Task description:
Go through the data below and copy each line where the word "pixels" occurs.

Saved entries

┌──

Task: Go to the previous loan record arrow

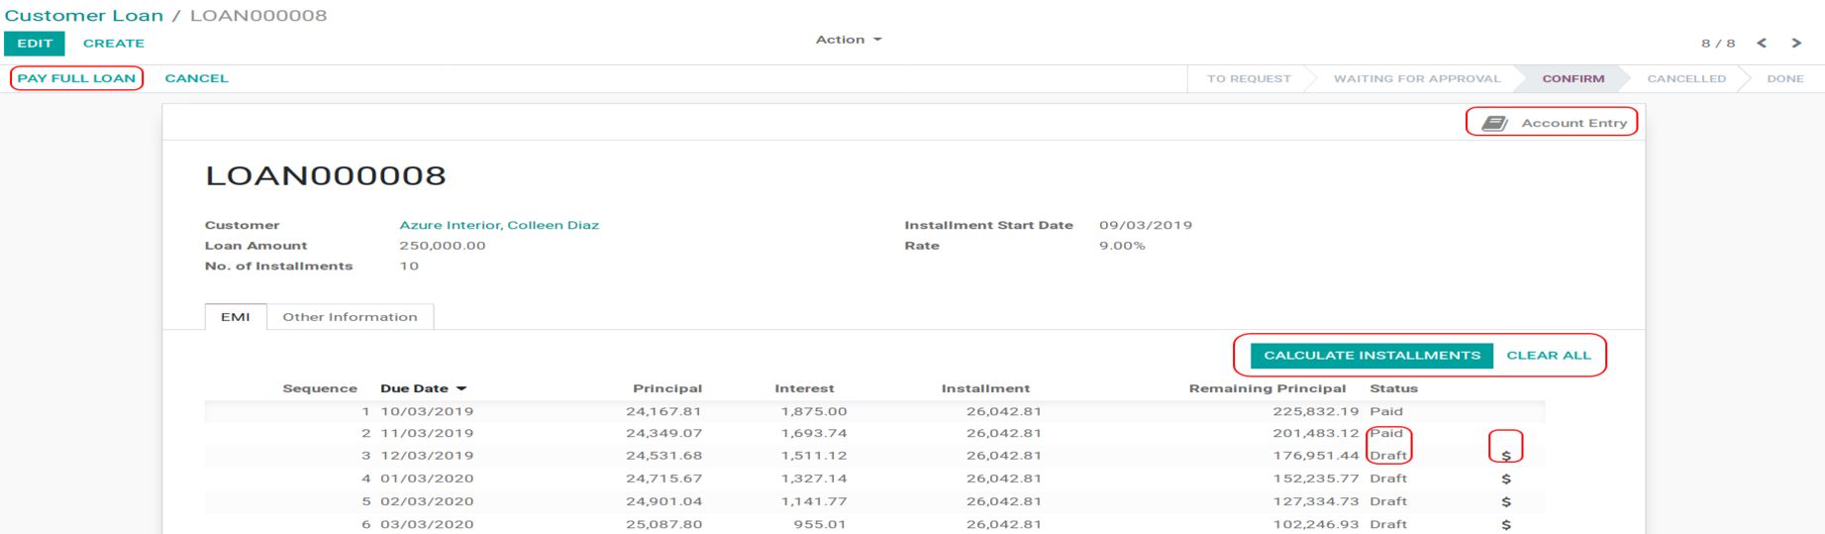Action: tap(1762, 43)
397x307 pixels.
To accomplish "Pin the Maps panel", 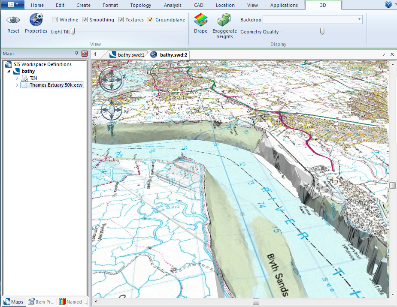I will tap(77, 54).
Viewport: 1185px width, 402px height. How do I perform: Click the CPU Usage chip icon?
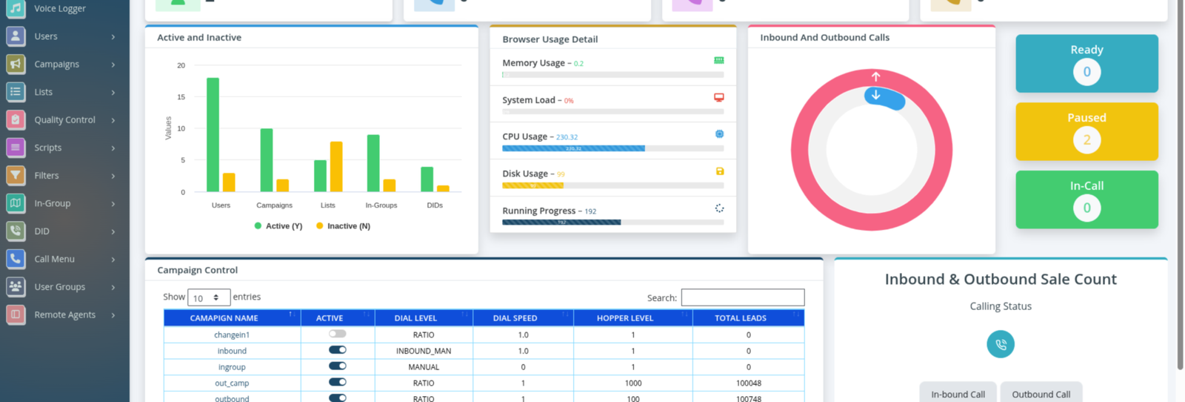719,134
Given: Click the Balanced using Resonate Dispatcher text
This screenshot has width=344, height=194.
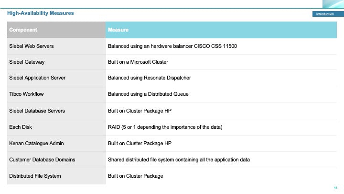Looking at the screenshot, I should (150, 78).
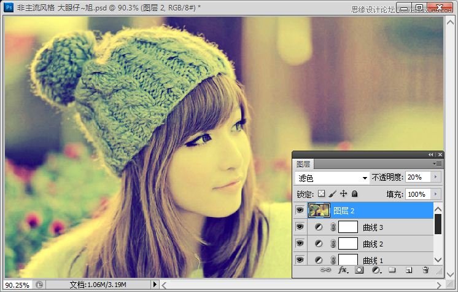
Task: Delete the layer with the trash icon
Action: pos(425,270)
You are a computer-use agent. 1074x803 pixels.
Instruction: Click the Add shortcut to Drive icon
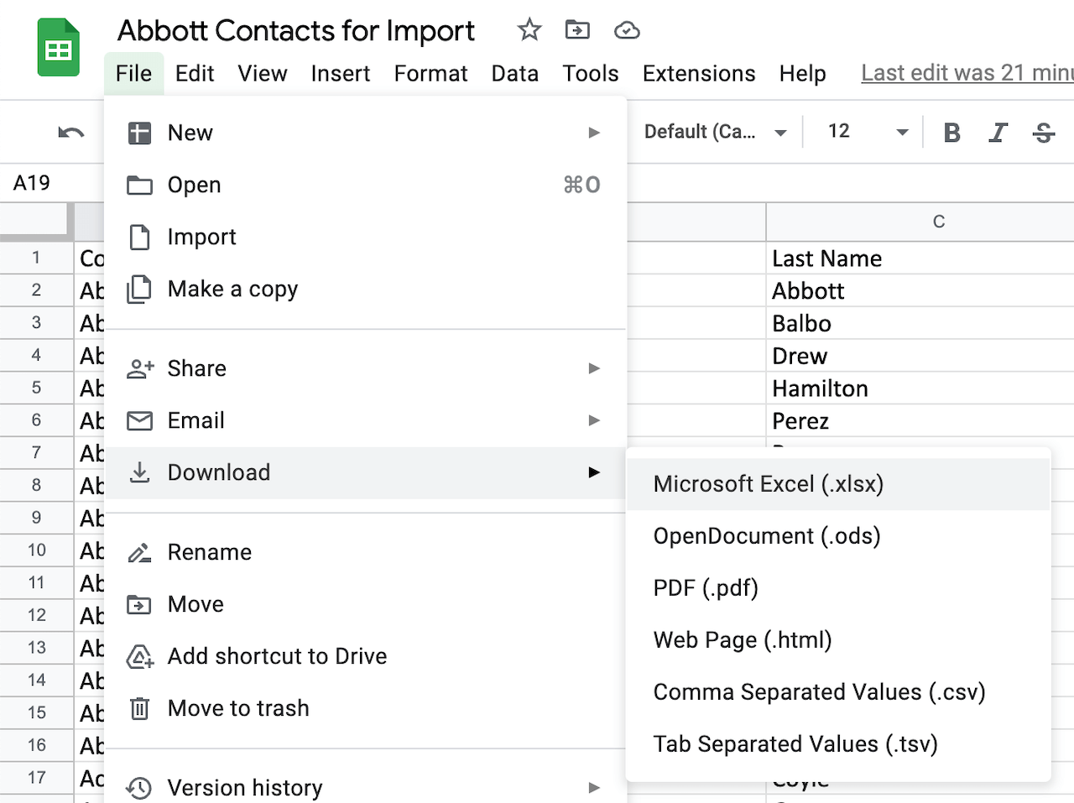tap(140, 656)
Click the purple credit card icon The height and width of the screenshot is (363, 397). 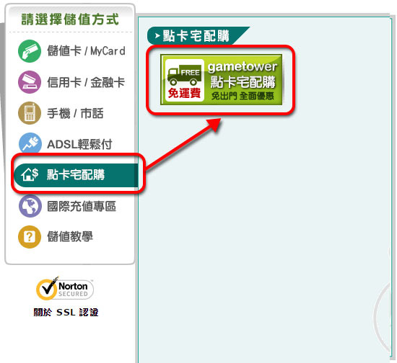[30, 82]
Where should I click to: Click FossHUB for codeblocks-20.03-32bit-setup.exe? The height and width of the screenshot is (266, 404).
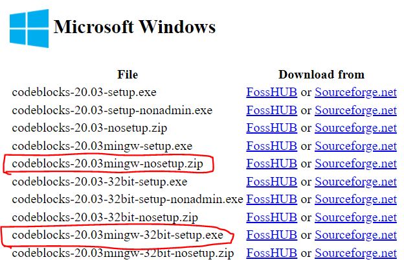click(271, 182)

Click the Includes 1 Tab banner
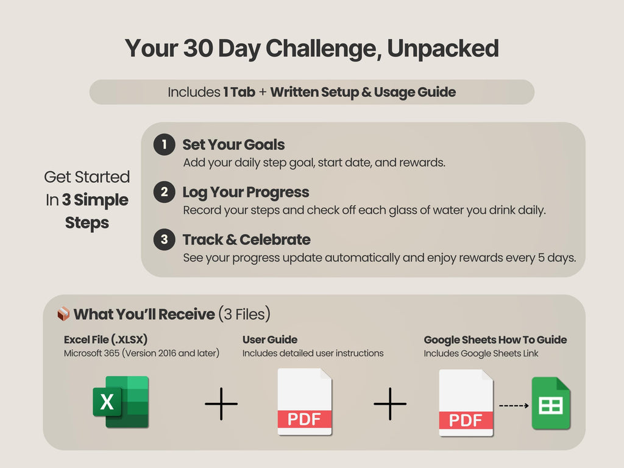pyautogui.click(x=311, y=92)
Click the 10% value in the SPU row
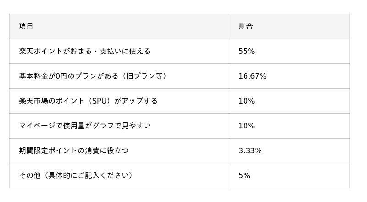This screenshot has height=202, width=367. pos(246,101)
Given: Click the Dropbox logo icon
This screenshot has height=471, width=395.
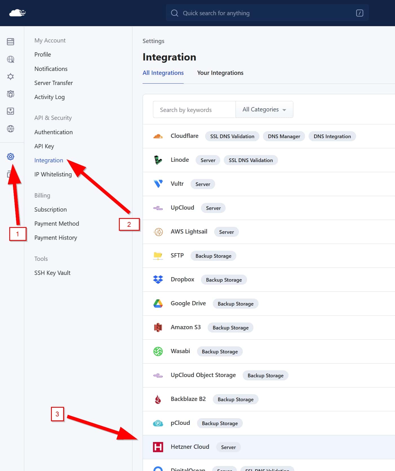Looking at the screenshot, I should coord(158,279).
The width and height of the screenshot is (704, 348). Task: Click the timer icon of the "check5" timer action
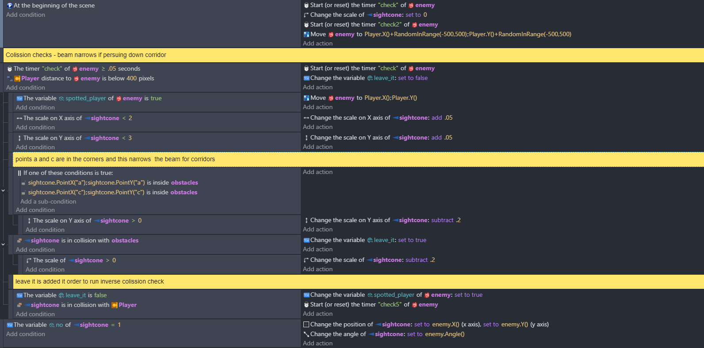click(306, 305)
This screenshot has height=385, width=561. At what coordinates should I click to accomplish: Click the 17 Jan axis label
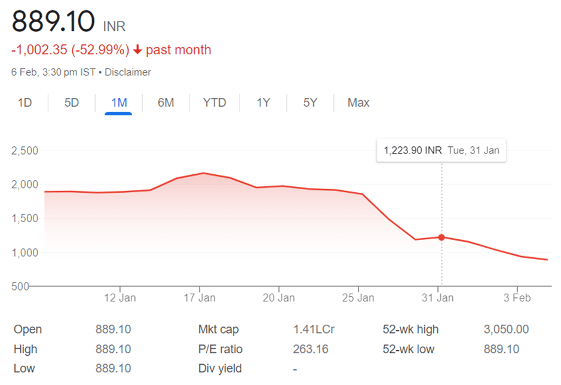[199, 298]
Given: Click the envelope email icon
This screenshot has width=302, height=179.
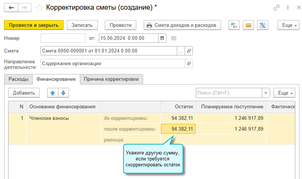Looking at the screenshot, I should (248, 25).
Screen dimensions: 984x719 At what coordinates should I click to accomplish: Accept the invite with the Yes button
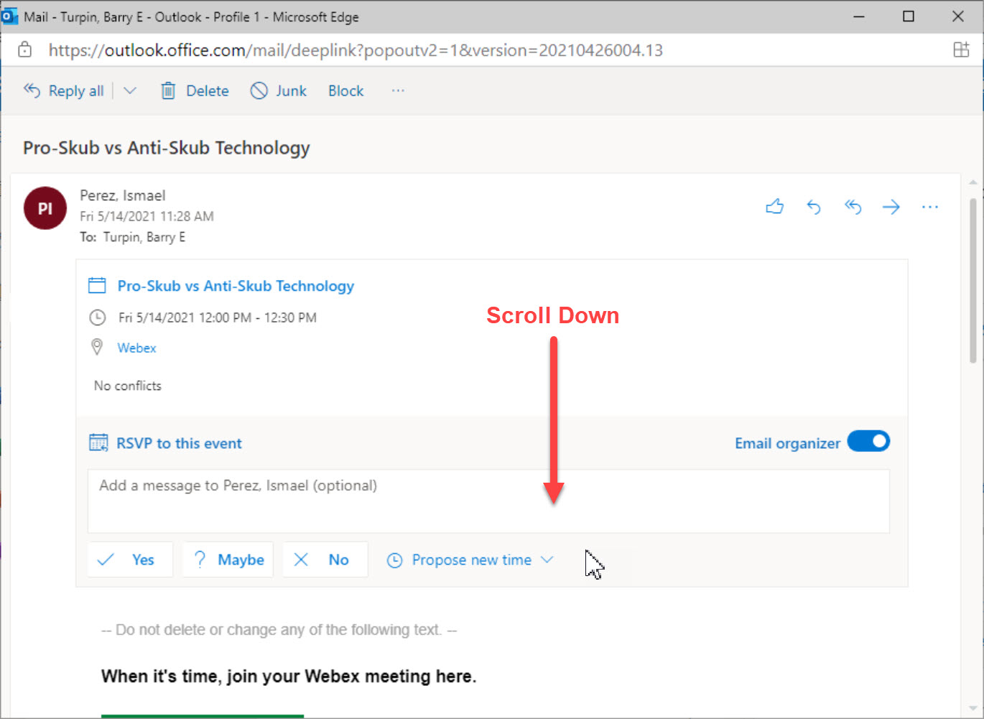pos(130,560)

└──

Final answer:
397x307 pixels.
You are a computer-use agent. 1074x803 pixels.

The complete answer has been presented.